CHALLENGE A: In the listing, rewrite the lines from its start through the line containing "point(198,660)", inclusive, replacing "hamburger" with "three-line" and changing nothing else.

*** EXTRACTED TEXT ***

The Robot Framework is available at robotframework.org. Its main purpose is automated testing; however, it is based on the Selenium library which can be used for general process automation in the interaction with web servers.

There are various types of testing frameworks; the Robot Framework uses keyword-driven testing: the idea is that the keywords

• describe the actions that need to be performed without too much detail
• are independent of the test framework being used

The approach somewhat resembles pseudo-code in algorithm design; it can be used for both manual and automated testing.

The following examples provide an introduction to the approach. The Robot Framework is written in Python, and we need to install some packages, and maybe Python itself as well.

### Installation¶

The installation can be tricky..

The robotframework github site has detailled installation instructions for various operating systems.

When you install Python from the official source python.org make sure to check the little box "Add Python to the Path".

Adding python to the PATH means that you can start python on the command line. However, we also need the web driver scripts in the PATH. If you see something like

Driver copied to: C:\Users\ramen\bin\geckodriver.exe

WARNING: Path 'C:\Users\ramen\bin' is not in the PATH environment variable.



you need to add that users directory to the PATH. Exactly how this works depends on your operating system.

For related problems:

##### Python in Linux¶

It is recommended to use Python in one of the popular Linux distributions where it comes with the rest of the system. Many Linux desktop components rely on Python, so usually both Python 2 and Python 3 are part of the distribution.

Linux can easily be installed alongside an already existing operating system via dual boot i.e. you choose which system to use in this session when you start up your computer. The installation will take maybe half an hour or so, but it can save a lot more time and frustration later. All you need is a USB stick and at least about 20 GB of free space on your drive. Download the installation image, put it on your stick, and boot from that. Your favorite Linux distribution web site has all the details; this author prefers Mint, but there are many others, see distrowatch.

##### Python in Other Operating Systems¶

Python comes in a number of distributions for various needs and operating systems:

• The primary source is python.org. This is the standard and reference CPython implementation, and it works perfectly for our purposes; it uses the pip installer which you see in all the examples.

• Another option is the Anaconda distribution which uses its own installer conda instead of pip. This comes bundled with heaps of software, including flask (but not robotframework). Work with this if you have Anaconda already installed.

Once you have Python running you should be able to use pip (or conda) to install additional Python packages, and everything should work just fine. Fingers crossed, knock on wood.

*** DATASET ***

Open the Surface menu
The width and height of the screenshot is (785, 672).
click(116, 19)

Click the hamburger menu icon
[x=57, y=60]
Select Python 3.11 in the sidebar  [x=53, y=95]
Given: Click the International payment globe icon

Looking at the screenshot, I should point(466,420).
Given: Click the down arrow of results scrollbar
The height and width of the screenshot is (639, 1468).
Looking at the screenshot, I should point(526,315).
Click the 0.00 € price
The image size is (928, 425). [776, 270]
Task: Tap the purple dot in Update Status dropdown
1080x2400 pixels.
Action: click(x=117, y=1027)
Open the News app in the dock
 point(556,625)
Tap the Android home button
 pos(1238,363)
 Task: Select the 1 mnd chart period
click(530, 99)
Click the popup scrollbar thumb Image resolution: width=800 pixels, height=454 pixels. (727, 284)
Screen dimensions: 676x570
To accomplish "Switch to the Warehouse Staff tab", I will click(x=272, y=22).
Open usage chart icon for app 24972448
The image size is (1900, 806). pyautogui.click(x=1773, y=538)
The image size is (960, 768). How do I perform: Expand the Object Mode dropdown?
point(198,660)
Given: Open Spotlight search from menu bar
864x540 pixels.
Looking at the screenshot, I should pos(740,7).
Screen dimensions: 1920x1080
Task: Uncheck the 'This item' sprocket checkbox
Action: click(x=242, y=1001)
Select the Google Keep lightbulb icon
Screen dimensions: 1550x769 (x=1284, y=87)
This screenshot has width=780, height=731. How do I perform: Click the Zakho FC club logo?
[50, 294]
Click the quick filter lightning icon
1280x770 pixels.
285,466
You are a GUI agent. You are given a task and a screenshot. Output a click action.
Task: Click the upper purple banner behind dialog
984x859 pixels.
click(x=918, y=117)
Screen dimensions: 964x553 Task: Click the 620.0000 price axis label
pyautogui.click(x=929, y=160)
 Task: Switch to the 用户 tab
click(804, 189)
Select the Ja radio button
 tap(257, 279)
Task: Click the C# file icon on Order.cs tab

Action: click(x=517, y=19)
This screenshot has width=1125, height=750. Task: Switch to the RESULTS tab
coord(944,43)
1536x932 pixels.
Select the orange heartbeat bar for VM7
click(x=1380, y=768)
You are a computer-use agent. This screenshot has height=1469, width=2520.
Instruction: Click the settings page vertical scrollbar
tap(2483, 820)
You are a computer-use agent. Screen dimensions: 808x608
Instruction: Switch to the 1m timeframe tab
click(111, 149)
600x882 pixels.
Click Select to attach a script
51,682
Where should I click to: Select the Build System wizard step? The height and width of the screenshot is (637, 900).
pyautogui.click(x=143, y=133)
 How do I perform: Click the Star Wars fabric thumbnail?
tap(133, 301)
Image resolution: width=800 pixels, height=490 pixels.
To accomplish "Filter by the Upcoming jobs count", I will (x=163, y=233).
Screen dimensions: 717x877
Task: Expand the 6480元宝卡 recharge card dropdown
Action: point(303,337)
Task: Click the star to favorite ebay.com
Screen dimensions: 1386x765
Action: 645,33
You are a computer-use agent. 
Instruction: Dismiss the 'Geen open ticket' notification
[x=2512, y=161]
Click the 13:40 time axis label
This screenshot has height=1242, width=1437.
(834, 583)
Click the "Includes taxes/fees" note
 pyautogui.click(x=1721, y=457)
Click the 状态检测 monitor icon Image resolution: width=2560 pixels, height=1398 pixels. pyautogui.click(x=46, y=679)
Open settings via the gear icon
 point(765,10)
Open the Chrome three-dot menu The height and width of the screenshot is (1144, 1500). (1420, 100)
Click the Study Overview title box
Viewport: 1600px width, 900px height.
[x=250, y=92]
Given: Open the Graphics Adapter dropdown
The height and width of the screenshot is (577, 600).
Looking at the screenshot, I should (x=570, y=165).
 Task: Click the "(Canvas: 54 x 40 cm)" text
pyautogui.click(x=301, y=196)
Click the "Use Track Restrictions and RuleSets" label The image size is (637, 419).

***

CHALLENGE B: Repeat the passage of the Robot Framework text between "##### Python in Other" and "knock on wood.", inclusive, word for word.

WRITTEN ANSWER A:
Open the Surface menu
The width and height of the screenshot is (785, 672).
click(116, 19)

Click the three-line menu icon
[x=57, y=60]
Select Python 3.11 in the sidebar  [x=53, y=95]
Given: Click the International payment globe icon

Looking at the screenshot, I should point(466,420).
Given: Click the down arrow of results scrollbar
The height and width of the screenshot is (639, 1468).
Looking at the screenshot, I should point(526,315).
Click the 0.00 € price
The image size is (928, 425). [776, 270]
Task: Tap the purple dot in Update Status dropdown
1080x2400 pixels.
Action: click(x=117, y=1027)
Open the News app in the dock
 point(556,625)
Tap the Android home button
 pos(1238,363)
 Task: Select the 1 mnd chart period
click(530, 99)
Click the popup scrollbar thumb Image resolution: width=800 pixels, height=454 pixels. (727, 284)
Screen dimensions: 676x570
To accomplish "Switch to the Warehouse Staff tab", I will click(x=272, y=22).
Open usage chart icon for app 24972448
The image size is (1900, 806). pyautogui.click(x=1773, y=538)
The image size is (960, 768). How do I perform: Expand the Object Mode dropdown?
point(198,660)

WRITTEN ANSWER B:
##### Python in Other Operating Systems¶

Python comes in a number of distributions for various needs and operating systems:

• The primary source is python.org. This is the standard and reference CPython implementation, and it works perfectly for our purposes; it uses the pip installer which you see in all the examples.

• Another option is the Anaconda distribution which uses its own installer conda instead of pip. This comes bundled with heaps of software, including flask (but not robotframework). Work with this if you have Anaconda already installed.

Once you have Python running you should be able to use pip (or conda) to install additional Python packages, and everything should work just fine. Fingers crossed, knock on wood.